[Entries provided Boundary: Start]
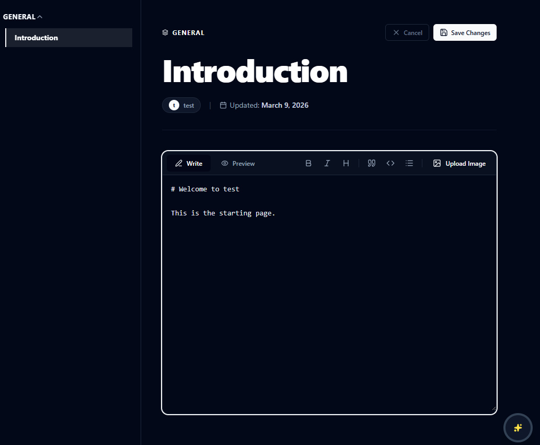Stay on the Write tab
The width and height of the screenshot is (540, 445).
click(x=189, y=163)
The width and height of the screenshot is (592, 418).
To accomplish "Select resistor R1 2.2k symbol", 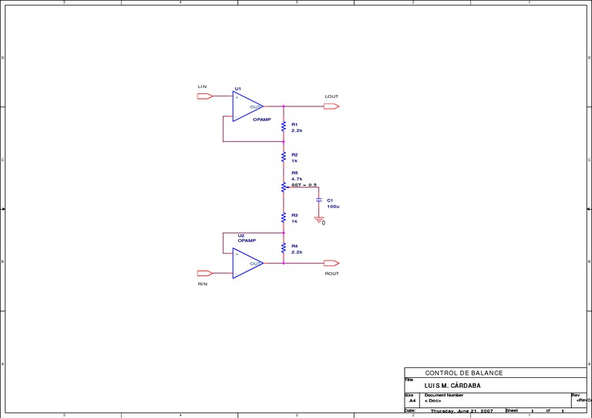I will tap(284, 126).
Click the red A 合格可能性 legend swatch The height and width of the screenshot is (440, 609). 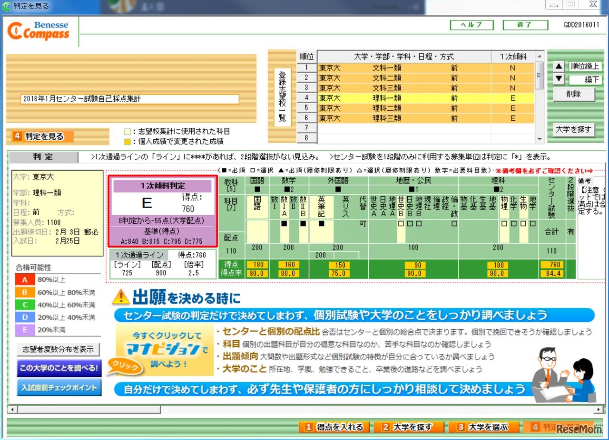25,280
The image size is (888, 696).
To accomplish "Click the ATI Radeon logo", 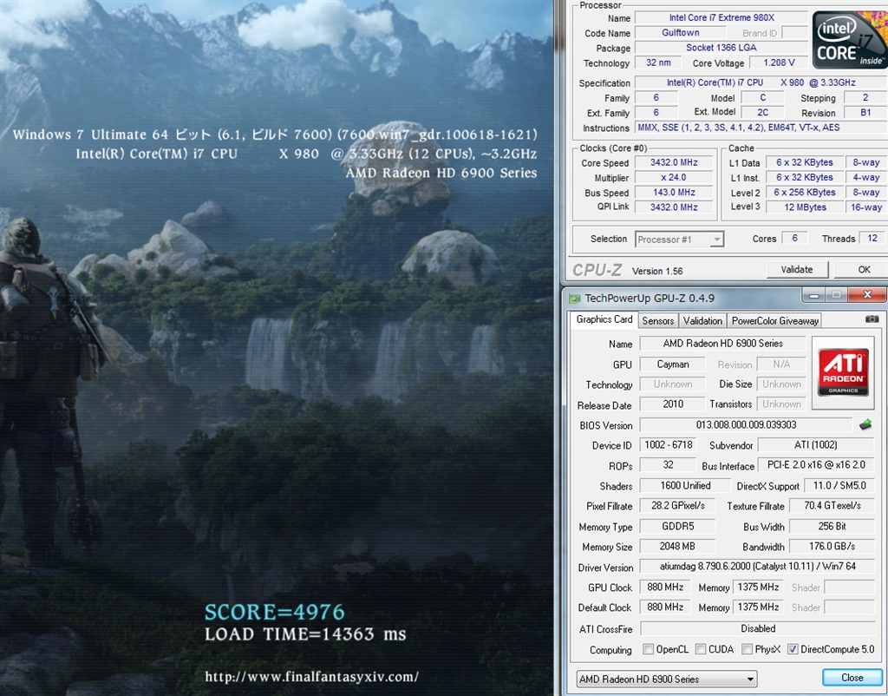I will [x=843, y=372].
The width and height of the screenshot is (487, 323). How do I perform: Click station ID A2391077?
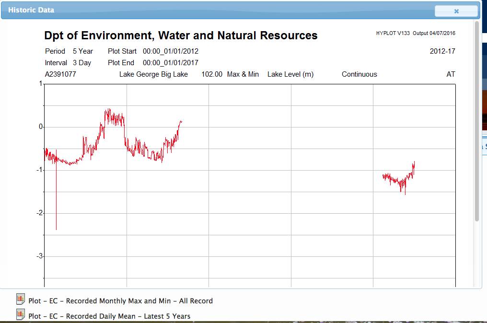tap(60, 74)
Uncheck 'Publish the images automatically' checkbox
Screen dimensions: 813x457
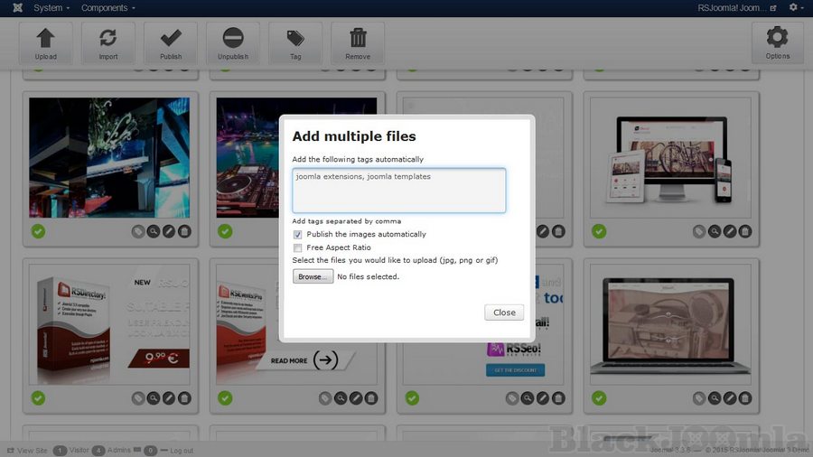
[Entries provided Boundary: End]
**What you need to do**
Which lines fall between the one containing "Uncheck 'Publish the" and the last line of the listing, both included? Give them again exactly, without the pictures.

**Your response**
Uncheck 'Publish the images automatically' checkbox
Screen dimensions: 813x457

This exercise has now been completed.